August 18, 2014, Monday, 16:34 GMT | 11:34 EST | 21:04 IST | 23:34 SGT
Contributed by Angel Broking


For 1QFY2015, Dishman Pharmaceuticals and Chemicals (Dishman) announced better-than-expected numbers on the sales front, but lower-than-expected OPM and net profit. The company posted a revenue of Rs.362cr (V/s an expected Rs.332cr), up 18.1% yoy. The OPM came in at 20.5% (V/s an expected 23.0%), a yoy dip of 730bp. The dip in the margin is on account of the 431bp dip in the gross margin and a 21.3% and 32.8% yoy growth in staff and other expenditure, respectively. The PAT for the quarter came in at Rs.24cr, a yoy de-growth of 18.6% yoy.
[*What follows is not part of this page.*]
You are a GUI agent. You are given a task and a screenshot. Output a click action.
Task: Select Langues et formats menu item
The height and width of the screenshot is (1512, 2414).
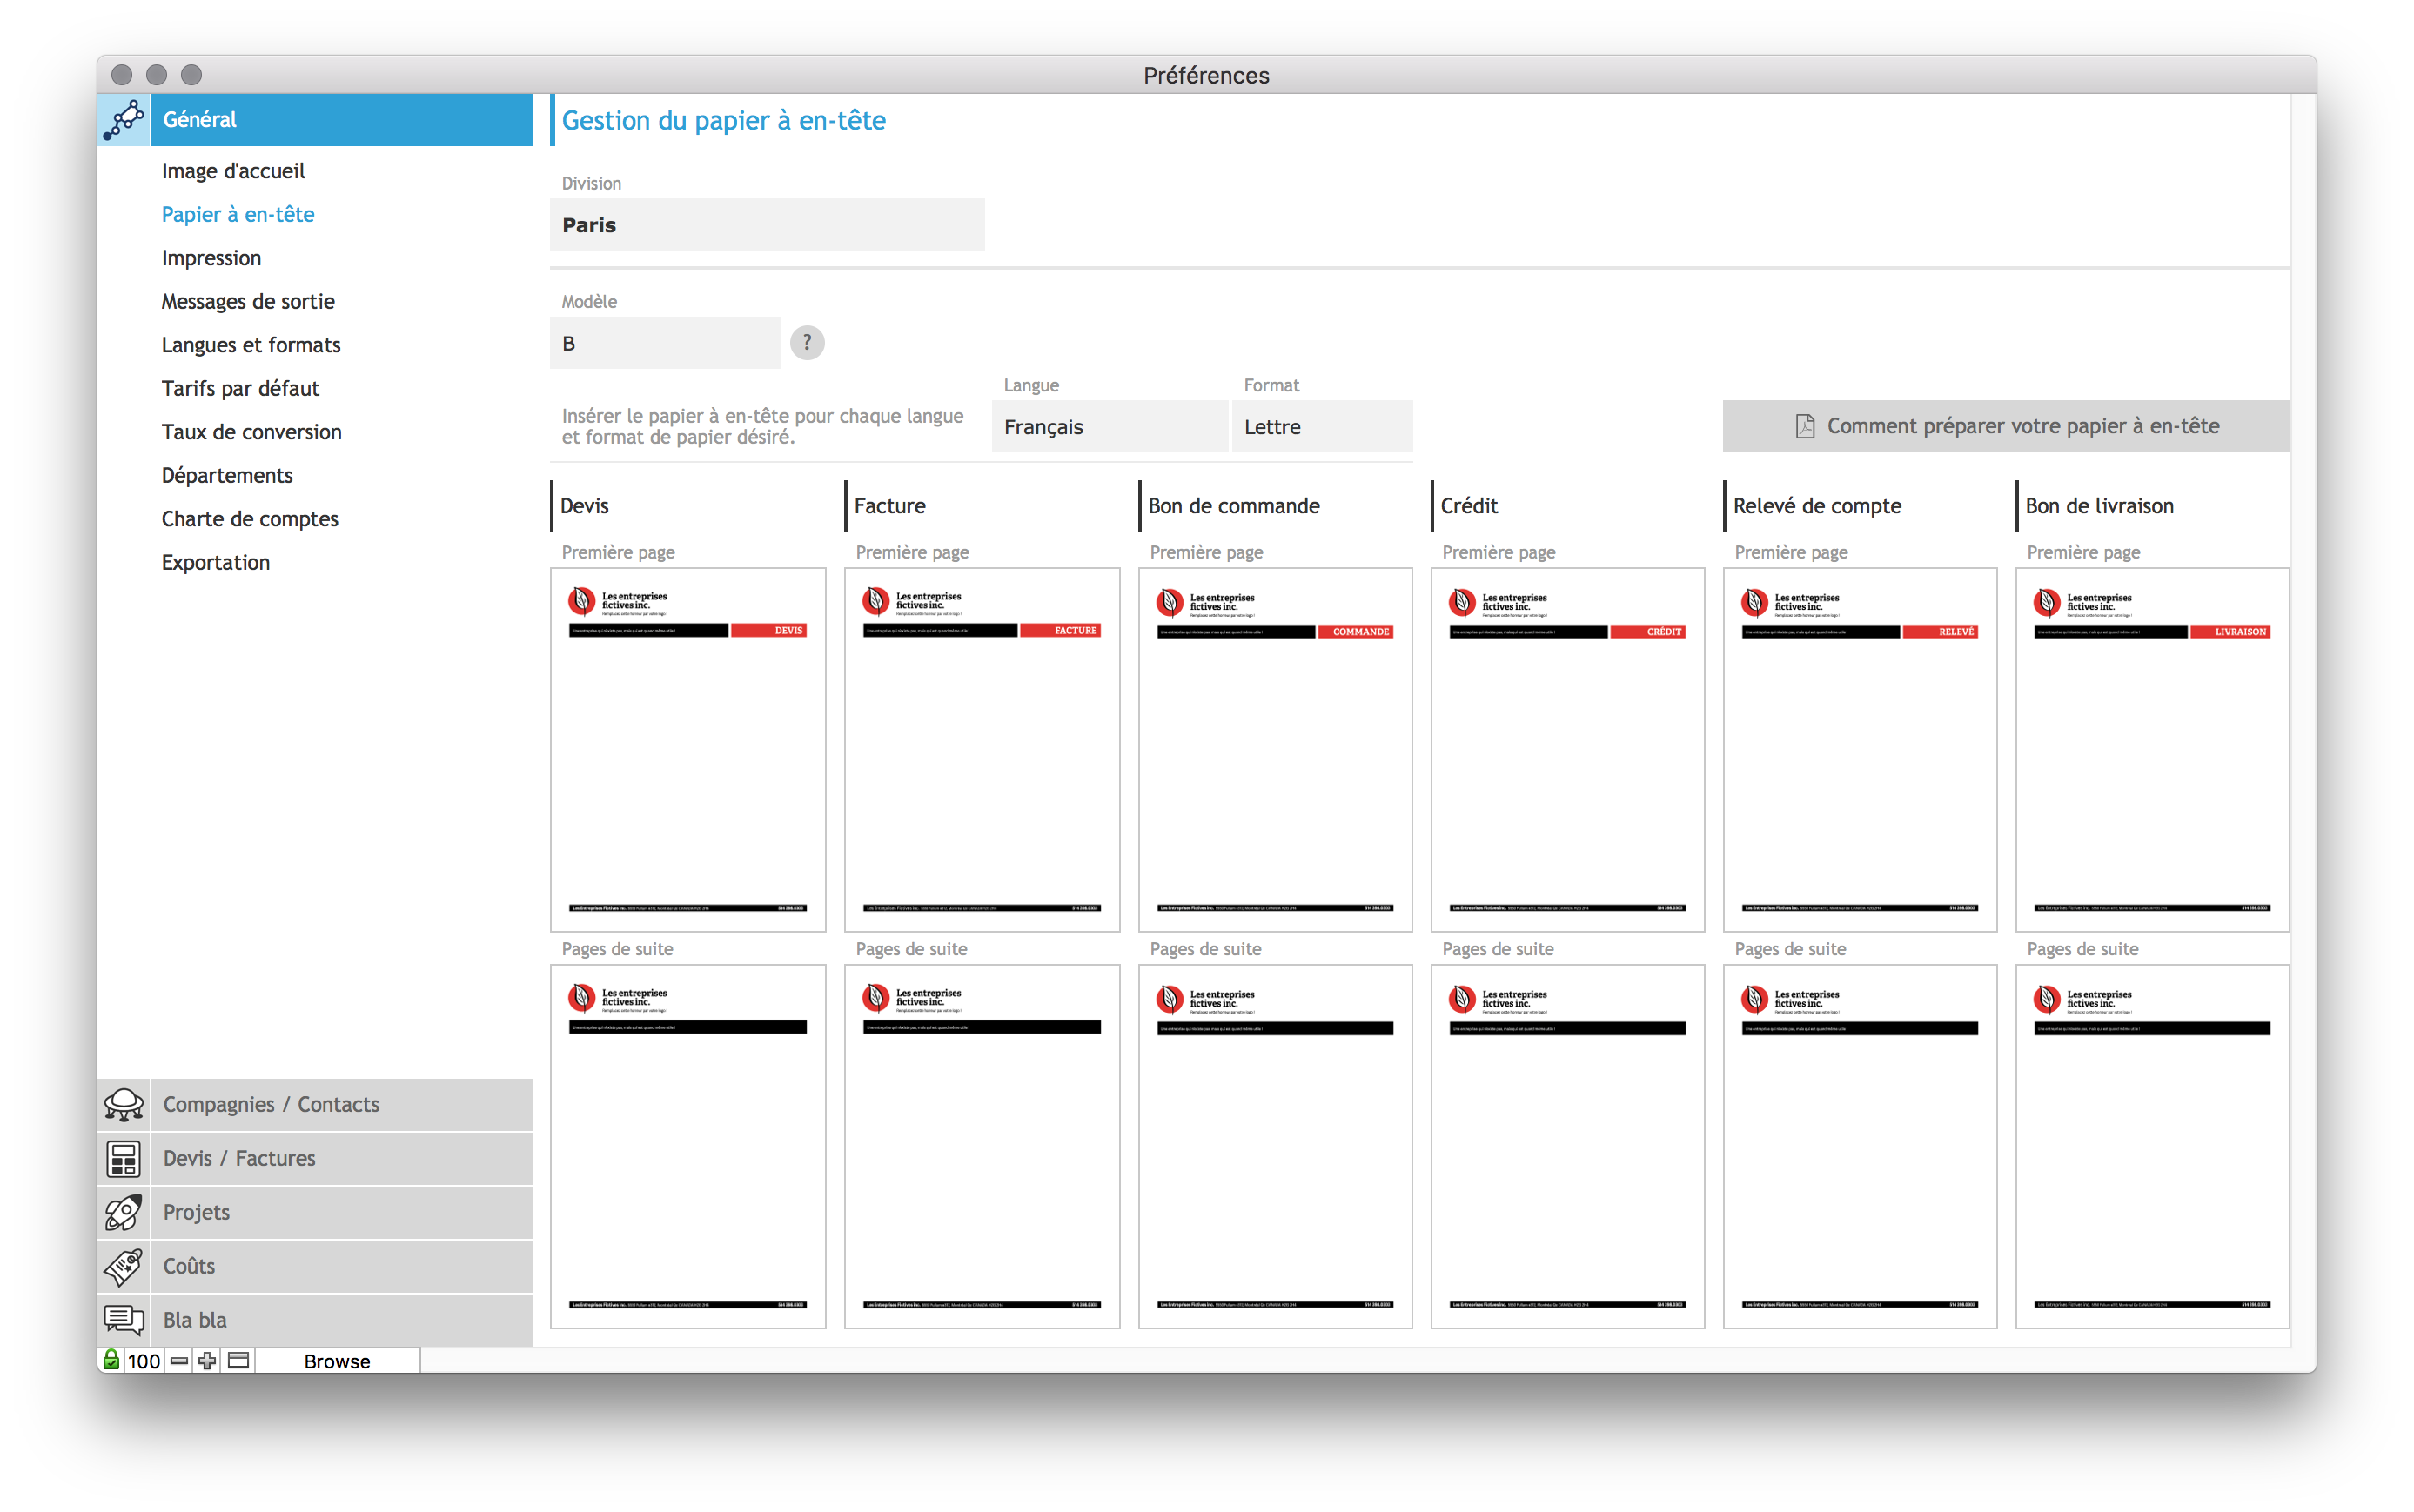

We maintain our Buy rating on the stock with a price target of Rs.177.

Results better than expected on sales front: The company posted a revenue of Rs.362cr (V/s an expected Rs.332cr), up 18.1% yoy. The sales growth was led by the MM segment, which grew by 31.0% yoy, while CRAMS posted a yoy growth of 12.7%. The OPM came in at 20.5% V/s an expected 23.0% and V/s 27.8% in the corresponding quarter of last year. The dip in OPM is on back of the 431bp dip in the gross margin (71.1% V/s 75.4% in the corresponding period of last year) and a 21.3% and 32.8% yoy growth in staff and other expenditure, respectively. A higher depreciation expenditure during the period led the PAT to come in at Rs.24cr, a yoy de-growth of 18.6% yoy. This was much lower than the expected PAT of Rs.37cr, due to a higher-than-expected interest expenditure during the period.

Outlook and valuation: We expect Dishman’s net sales and net profit to come in at Rs.1,662cr and Rs.178cr, respectively, in FY2016. At current levels, Dishman is trading at 8.1x and 6.7x FY2015E and FY2016E earnings, respectively. We believe the current valuations are attractive, hence, we maintain our Buy recommendation on the stock with a price target of Rs.177.